Sunday, September 12, 2010

Support wanes for U.S. war in Afghanistan as doubts grow

Our 9-year-old war in Afghanistan has long had its critics. But now, a number of former officials who once supported the war — or were at least willing to give the U.S. military time to see if it could be won — are questioning whether the benefit of stabilizing Afghanistan is worth the daunting cost.

The doubters include Richard N. Haass, president of the Council on Foreign Relations, the closest thing the United States has to an official "foreign policy establishment"; Leslie H. Gelb, his predecessor; and Robert D. Blackwill, a former aide to President George W. Bush.

"The current strategy isn't working, and it's costing roughly $100 billion a year," Haass, a former aide to then-Secretary of State Colin L. Powell, told me last week. "It's time for a major recalibration: not an immediate withdrawal but a significant scaling down of our ambitions."

And last week, a group of 46 foreign policy experts issued a joint report arguing that the goal of building a unified, stable Afghanistan is beyond the ability of the United States, and unnecessary to boot.

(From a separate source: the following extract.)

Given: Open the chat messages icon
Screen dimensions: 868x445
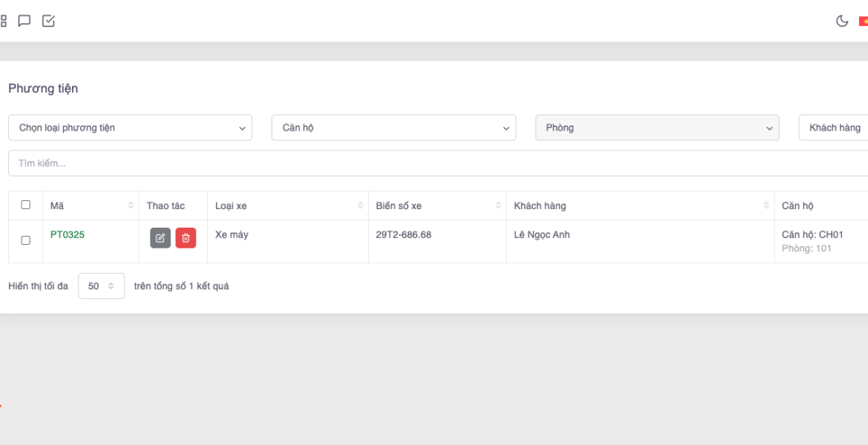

The panel, the Afghanistan Study Group, included both longtime critics of the war and some who supported U.S. policy until recently.

"A U.S. military victory over the Taliban is simply not necessary to protect U.S. interests," said one of its members, Paul R. Pillar, a former CIA counter-terrorism official.

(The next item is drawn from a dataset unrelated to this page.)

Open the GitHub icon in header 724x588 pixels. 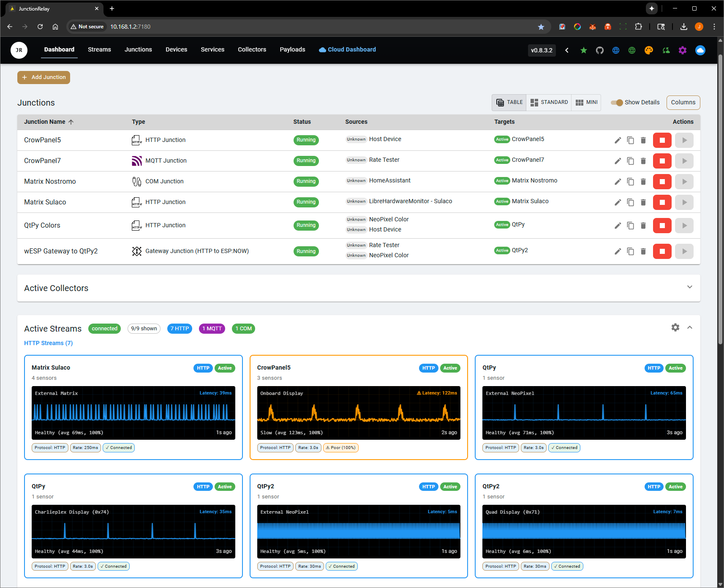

In the general public, of course, support for the war in Afghanistan has been declining for at least four years. In a CNN poll this month, 57% of respondents said they opposed the war; only 41% said they favored it. But that was to be expected as the war dragged on and casualties rose.

"Elite" opinion is harder to measure. Who counts as a member of the foreign policy elite anyway? But looking only at people who have held, or might soon hold, foreign policy jobs in Republican or Democratic administrations, you find increasing skepticism about whether the war is winnable.